Bill Mack’s broadcast career spans more than 50 years.
For many years trucking radio personalities have been close in-cab friends of solitary truckers as they trek across the country.
From local programs at remote stations to late-night shows in major markets to the celestial broadcasts of satellite radio, these mike jockeys serve their loyal listeners with useful information and much-appreciated entertainment.
On the following pages, you’ll get to know today’s radio legends – Bill Mack, Larry Shannon, the Truckin’ Bozo and Dave Nemo – as well as pioneers like Charlie Douglas and Mike Hoyer.
SADDLED WITH SUCCESS
Radio’s top cowboy gallops right along
Bill Mack’s interest in radio began in his hometown of Shamrock, Texas.
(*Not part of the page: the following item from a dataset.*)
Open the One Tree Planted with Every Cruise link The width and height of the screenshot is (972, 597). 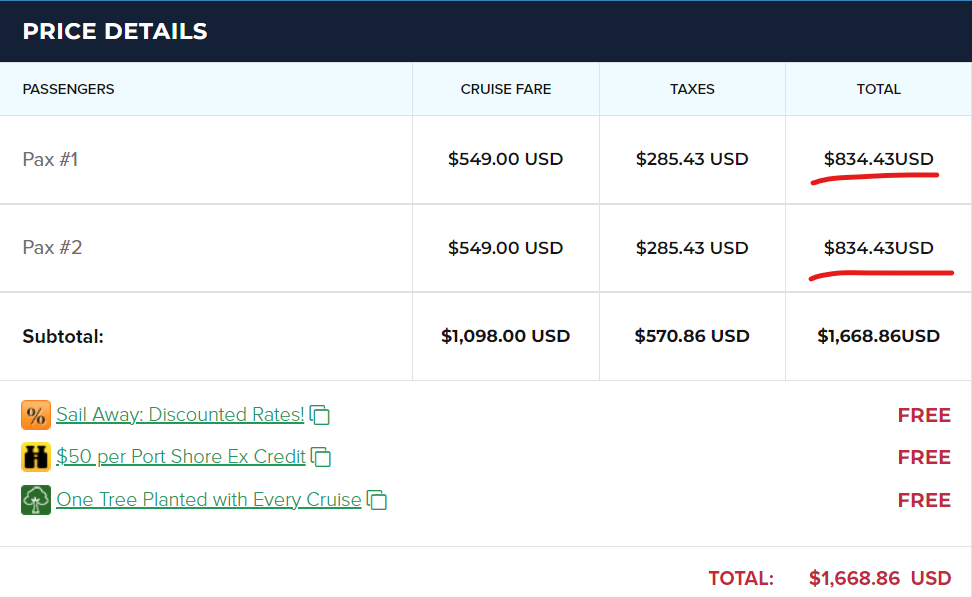pyautogui.click(x=208, y=500)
It also was there that he first became acquainted with truck drivers and their lifestyle. He’s parlayed inspiration from pre-television radio programs and a mutual respect shared with truckers into a long and successful broadcast career.
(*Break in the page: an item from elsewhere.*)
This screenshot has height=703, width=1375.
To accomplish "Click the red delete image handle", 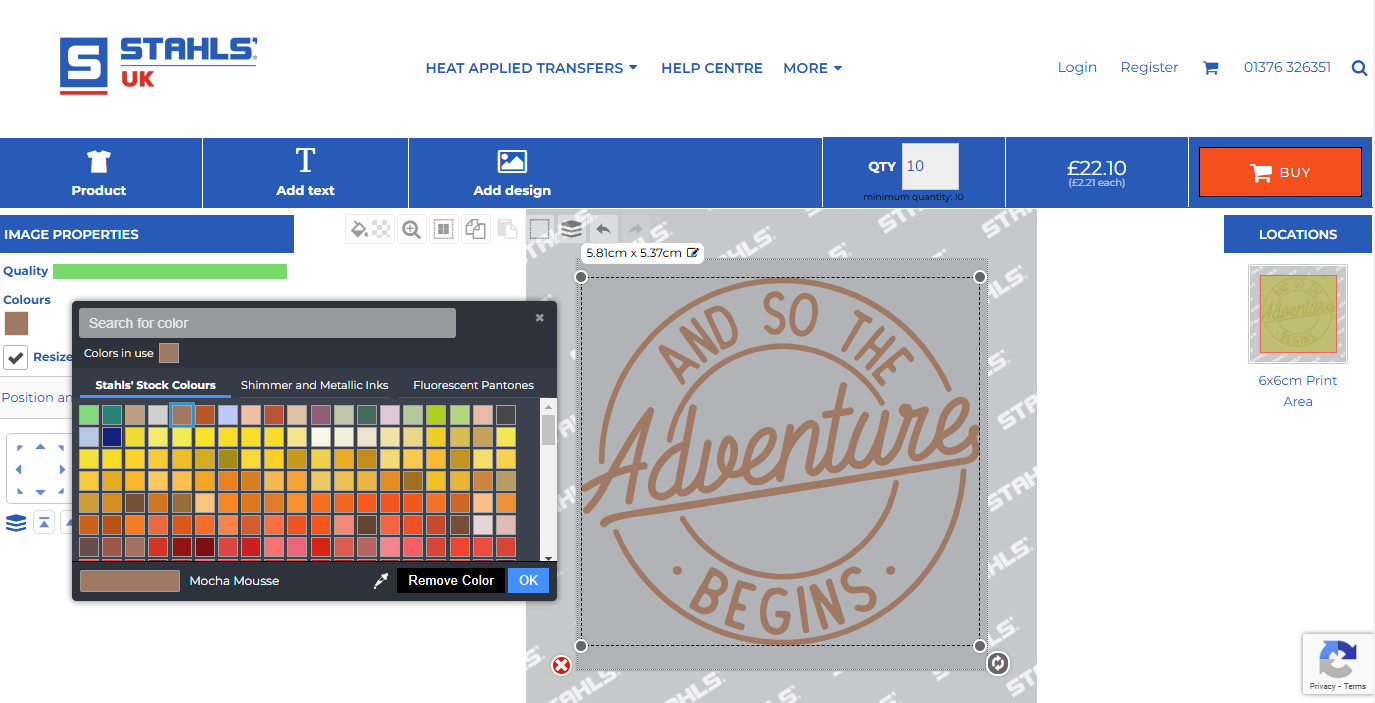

But Mack is more than a well-known and beloved disc jockey. He also is a singer, promoter, Grammy-winning songwriter, author, columnist and close confidant to countless celebrities in the country music industry. Mack is a man who moves about with ease in almost every social circle, but he is most at home when on the air chatting with his loyal listeners.
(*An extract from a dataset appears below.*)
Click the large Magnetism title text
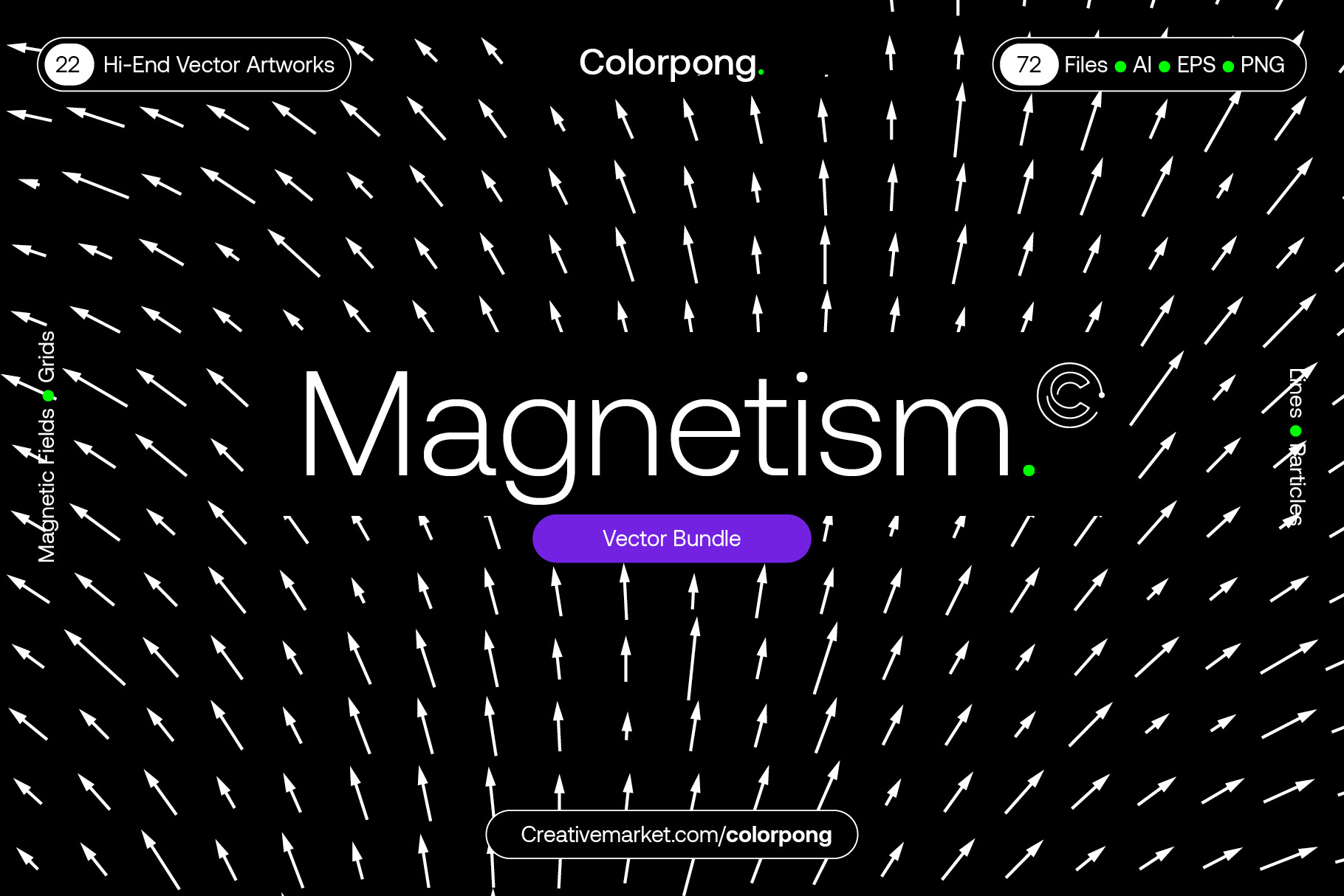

“The truckers have been there since the beginning,” Mack says. “I have the utmost respect for truckers and many, many of them are close friends.”
Mack’s nickname was given to him by a Minnesota trucker in 1969 when he called in on Mack’s midnight-5 a.m. show. It was Mack’s first night on the 50,000-watt Fort Worth AM station WBAP. “The caller said, ‘Looks like we’ve got us a midnight cowboy,’” Mack says. “For the next three decades I was known as Midnight Cowboy.”
Today, Mack goes by the Satellite Cowboy, an appropriate moniker for his afternoon trucking show (Open Road channel 171) on XM Satellite Radio.
The early years
He was born Bill Mack Smith during the Great Depression in the tiny Texas Panhandle town of Shamrock along Route 66. His father Ernest was a truck driver and later a truckstop owner. His mother Irene was a devoted homemaker.
Mack, who has a younger brother named Clois, spins warm and humorous tales of growing up in a loving family in his autobiography, Bill Mack’s Memories From the Trenches of Broadcasting.
Starting when he was about 5 years old, Mack often rode with his dad on his trucking route, delivering cottonseed and later fuel. “It was a hot and dirty job,” Mack says. “My dad’s old truck, of course, didn’t have an air conditioner – no truck back then did – and the dust would come in the window and cover us. My mother would send along wet towels, and my dad would wipe the grit off my face.”
Later, his father bought a service station where Mack did odd chores like sweeping and hosing off the driveway. When Ernest took control of the Bumper-to-Bumper, the town’s only truckstop, Mack fixed flat tires and did other jobs.